2016 is turning into the year of the black swans. Four of them hit this week (N Korea, China twice, Saudi/Iran conflict) and sent this message to the markets – be very aware. The Fed is far more hawkish than they have been since 2006, the last time they raised interest rates. What’s interesting, not many are aware of the implications of a shift in policy. Remember what Marty Zweig said so many years ago – ‘Don’t fight the Fed’. I don’t care if rates are near zero, a policy of rate hikes is NOT accommodating. They will spin this the other direction, but that is not the truth.
The Dow Industrials plunged 1000 points this week, falling 5.7% on very heavy turnover. This is a sign of institutional selling or distribution, where the ‘big boys’ are cutting stocks at a rampant pace. There is no discussion of what to do – when funds are selling you get out of the way. One may believe when the ‘baby gets thrown out with the bathwater’ therein lies opportunity to buy at lower prices, but I would suggest caution and patience at this point.

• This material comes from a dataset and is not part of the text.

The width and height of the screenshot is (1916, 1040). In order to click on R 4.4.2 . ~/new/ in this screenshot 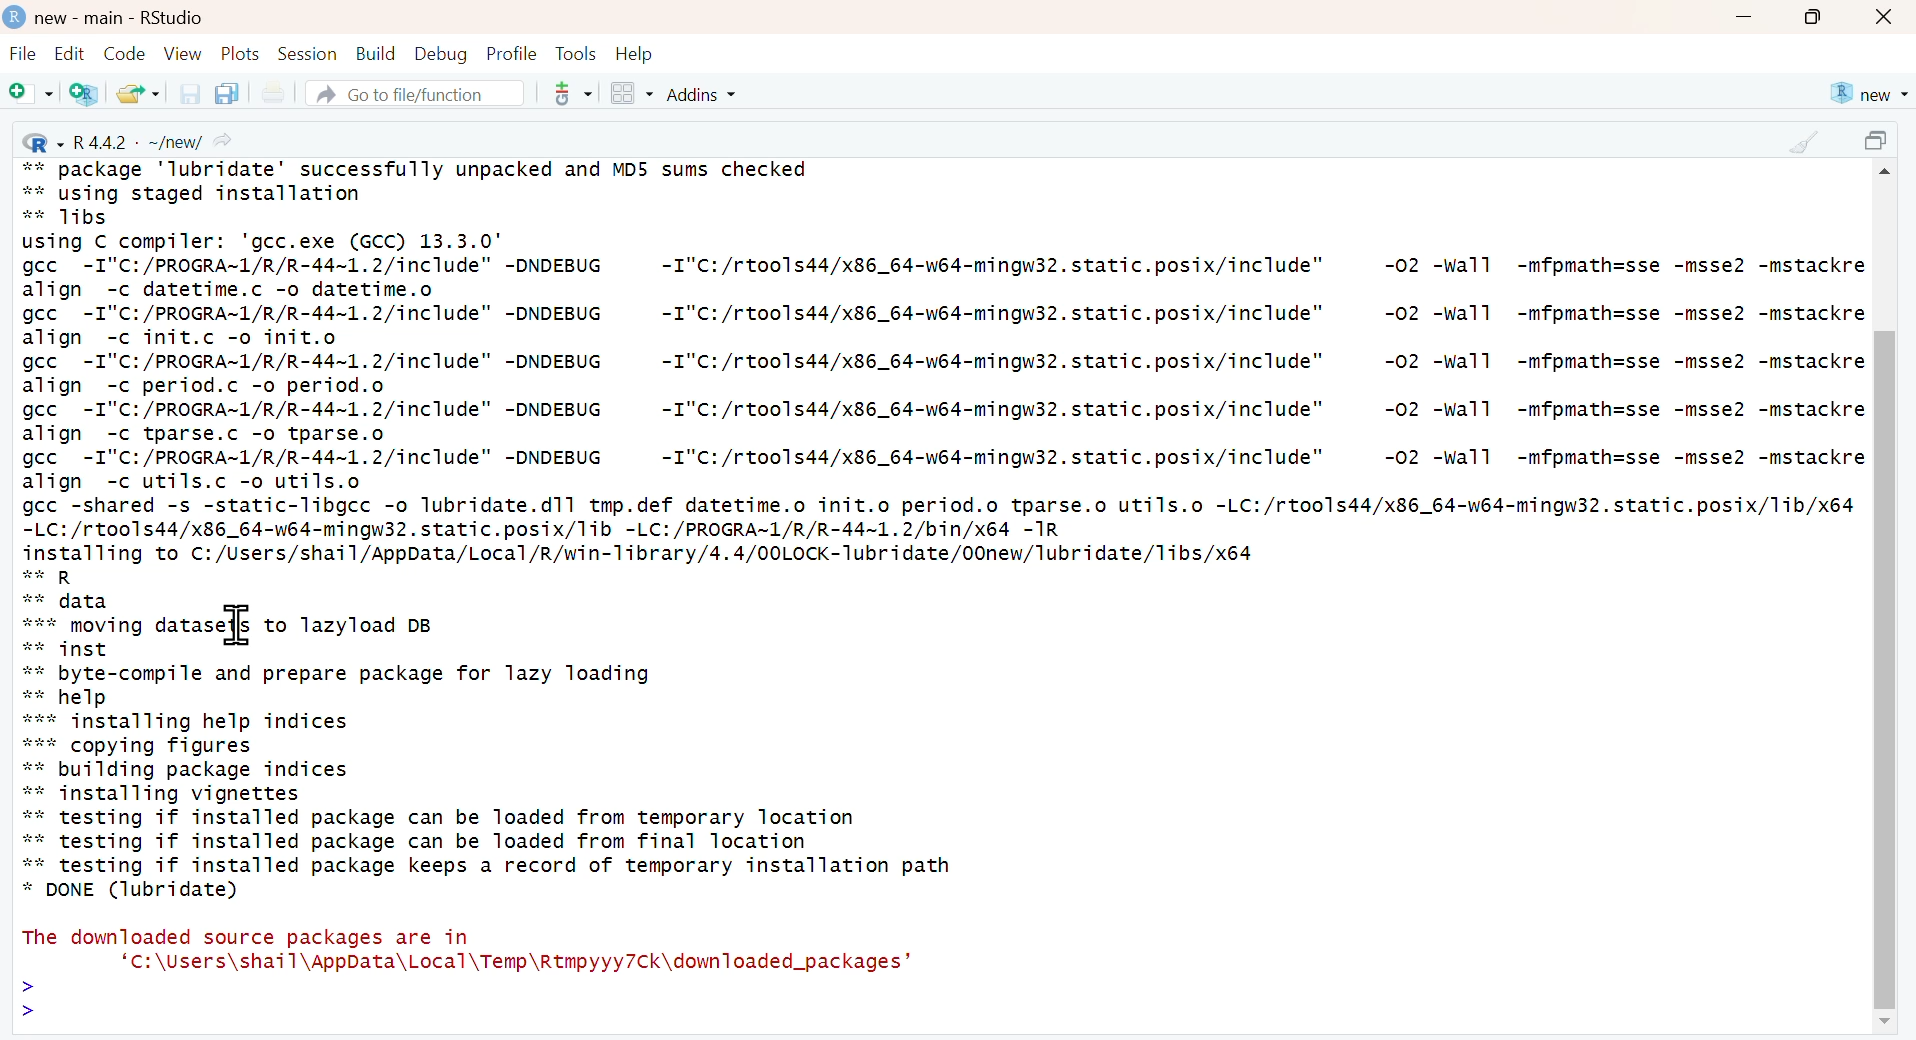, I will do `click(130, 140)`.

Over half of all stocks are in a bear market, having fallen 20% or more. These stocks are in their own personal purgatory, and some sectors like energy/services have been bludgeoned. We don’t catch falling knives, there is no reason to try and be a hero. How many bottoms were called back in 2008 (many, believe me) until that final bottom was made? How much emotional, mental and real capital would have been saved by just being patient back then? Exercise that restraint now.
Volatility is spiking, much like we saw in August. Option premium is swelling as the market is expecting big swings in both directions. Put/call ratios are elevated and that is normally a sign of real fear, but what is truly concerning are the breadth statistics. These have been weak since peaking in Jun 2014, so there has been literally eighteen months of heavy distribution – sometimes interrupted.
Currently the McClellan Oscillator is at extreme oversold levels, indicating a powerful snapback rally is due, and what we have been used to is a stretched rubberband snapped back so far that the market slingshots. I’m not sure there is enough interest this time around to buy a major dip, but that remains to be seen. As we mentioned with earnings season to come, it’s not smart to be short in front of it or during it, but we’ll have to see how the pace goes. Oversold market, that doesn’t mean it’s a buy. Trying to pick a bottom is a loser’s game.